WHAT TO WORK ON: Give back, character for character, the line that includes "Instruction: Open menu" and all lines beneath it in the data.

Collected data:
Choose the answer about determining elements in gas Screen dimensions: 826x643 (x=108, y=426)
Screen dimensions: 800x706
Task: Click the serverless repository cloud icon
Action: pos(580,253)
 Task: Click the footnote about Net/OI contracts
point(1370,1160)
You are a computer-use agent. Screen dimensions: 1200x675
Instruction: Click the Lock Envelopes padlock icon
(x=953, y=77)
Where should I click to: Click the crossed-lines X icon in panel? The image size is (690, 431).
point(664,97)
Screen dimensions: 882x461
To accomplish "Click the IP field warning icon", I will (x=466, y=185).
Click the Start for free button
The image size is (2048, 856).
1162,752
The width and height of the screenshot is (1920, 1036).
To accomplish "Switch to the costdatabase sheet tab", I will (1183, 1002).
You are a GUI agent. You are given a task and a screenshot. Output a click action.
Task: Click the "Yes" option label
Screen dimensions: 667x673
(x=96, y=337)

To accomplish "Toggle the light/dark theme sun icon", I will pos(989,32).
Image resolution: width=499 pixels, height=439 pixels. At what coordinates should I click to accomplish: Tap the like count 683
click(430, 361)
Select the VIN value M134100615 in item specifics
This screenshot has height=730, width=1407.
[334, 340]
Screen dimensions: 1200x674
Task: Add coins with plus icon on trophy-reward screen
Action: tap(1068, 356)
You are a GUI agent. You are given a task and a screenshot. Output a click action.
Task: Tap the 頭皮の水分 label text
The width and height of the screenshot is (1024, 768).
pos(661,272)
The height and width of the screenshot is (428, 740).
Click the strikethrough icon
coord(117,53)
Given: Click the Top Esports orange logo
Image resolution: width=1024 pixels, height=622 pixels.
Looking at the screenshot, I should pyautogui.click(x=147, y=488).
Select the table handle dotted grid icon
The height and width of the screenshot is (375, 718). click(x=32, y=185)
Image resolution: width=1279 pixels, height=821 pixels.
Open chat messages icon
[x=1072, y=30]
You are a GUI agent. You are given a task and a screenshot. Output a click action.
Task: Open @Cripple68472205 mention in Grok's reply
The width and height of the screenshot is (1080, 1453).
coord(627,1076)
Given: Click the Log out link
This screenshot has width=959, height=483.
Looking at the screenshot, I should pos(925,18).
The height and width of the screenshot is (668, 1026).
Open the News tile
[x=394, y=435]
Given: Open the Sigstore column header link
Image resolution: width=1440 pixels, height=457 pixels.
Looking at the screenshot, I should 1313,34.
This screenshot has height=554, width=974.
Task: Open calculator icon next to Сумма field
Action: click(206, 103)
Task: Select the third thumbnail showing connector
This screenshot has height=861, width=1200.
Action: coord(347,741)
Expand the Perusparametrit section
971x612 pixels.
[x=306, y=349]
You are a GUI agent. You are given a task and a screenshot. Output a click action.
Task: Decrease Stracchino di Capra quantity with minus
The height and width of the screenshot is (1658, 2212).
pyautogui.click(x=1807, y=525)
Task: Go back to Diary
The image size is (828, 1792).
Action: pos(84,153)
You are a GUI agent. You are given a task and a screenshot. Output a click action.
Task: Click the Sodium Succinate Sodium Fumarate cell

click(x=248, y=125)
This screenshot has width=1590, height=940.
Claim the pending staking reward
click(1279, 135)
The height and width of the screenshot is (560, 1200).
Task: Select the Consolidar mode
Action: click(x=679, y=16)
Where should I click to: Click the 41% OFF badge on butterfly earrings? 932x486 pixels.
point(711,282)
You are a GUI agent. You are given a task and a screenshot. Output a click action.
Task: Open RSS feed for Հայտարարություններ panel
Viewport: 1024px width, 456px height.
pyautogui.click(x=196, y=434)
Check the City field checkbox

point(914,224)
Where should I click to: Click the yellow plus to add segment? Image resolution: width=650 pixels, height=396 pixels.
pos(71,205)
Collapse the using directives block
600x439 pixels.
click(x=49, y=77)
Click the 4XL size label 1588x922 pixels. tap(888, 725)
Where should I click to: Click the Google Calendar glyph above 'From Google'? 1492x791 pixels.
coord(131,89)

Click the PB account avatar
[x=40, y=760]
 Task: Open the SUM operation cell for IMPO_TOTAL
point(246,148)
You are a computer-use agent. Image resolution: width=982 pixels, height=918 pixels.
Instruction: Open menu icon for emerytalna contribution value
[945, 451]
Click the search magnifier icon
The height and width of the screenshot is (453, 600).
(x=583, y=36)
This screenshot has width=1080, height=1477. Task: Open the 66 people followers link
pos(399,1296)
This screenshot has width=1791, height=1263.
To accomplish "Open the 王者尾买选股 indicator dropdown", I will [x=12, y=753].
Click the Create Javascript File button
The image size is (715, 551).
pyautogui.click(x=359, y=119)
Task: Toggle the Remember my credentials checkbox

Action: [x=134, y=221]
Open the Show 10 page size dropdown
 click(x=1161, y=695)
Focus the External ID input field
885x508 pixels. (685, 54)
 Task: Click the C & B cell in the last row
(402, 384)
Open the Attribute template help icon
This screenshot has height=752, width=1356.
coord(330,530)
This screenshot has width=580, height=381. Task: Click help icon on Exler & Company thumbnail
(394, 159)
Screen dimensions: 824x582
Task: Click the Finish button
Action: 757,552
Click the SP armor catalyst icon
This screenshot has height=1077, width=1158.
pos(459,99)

REPLY:
Instruction: Open menu icon for emerytalna contribution value
[945, 451]
Click the search magnifier icon
The height and width of the screenshot is (453, 600).
(x=583, y=36)
This screenshot has width=1080, height=1477. Task: Open the 66 people followers link
pos(399,1296)
This screenshot has width=1791, height=1263.
To accomplish "Open the 王者尾买选股 indicator dropdown", I will [x=12, y=753].
Click the Create Javascript File button
The image size is (715, 551).
pyautogui.click(x=359, y=119)
Task: Toggle the Remember my credentials checkbox

Action: [x=134, y=221]
Open the Show 10 page size dropdown
 click(x=1161, y=695)
Focus the External ID input field
885x508 pixels. (685, 54)
 Task: Click the C & B cell in the last row
(402, 384)
Open the Attribute template help icon
This screenshot has height=752, width=1356.
coord(330,530)
This screenshot has width=580, height=381. Task: Click help icon on Exler & Company thumbnail
(394, 159)
Screen dimensions: 824x582
Task: Click the Finish button
Action: 757,552
Click the SP armor catalyst icon
This screenshot has height=1077, width=1158.
pos(459,99)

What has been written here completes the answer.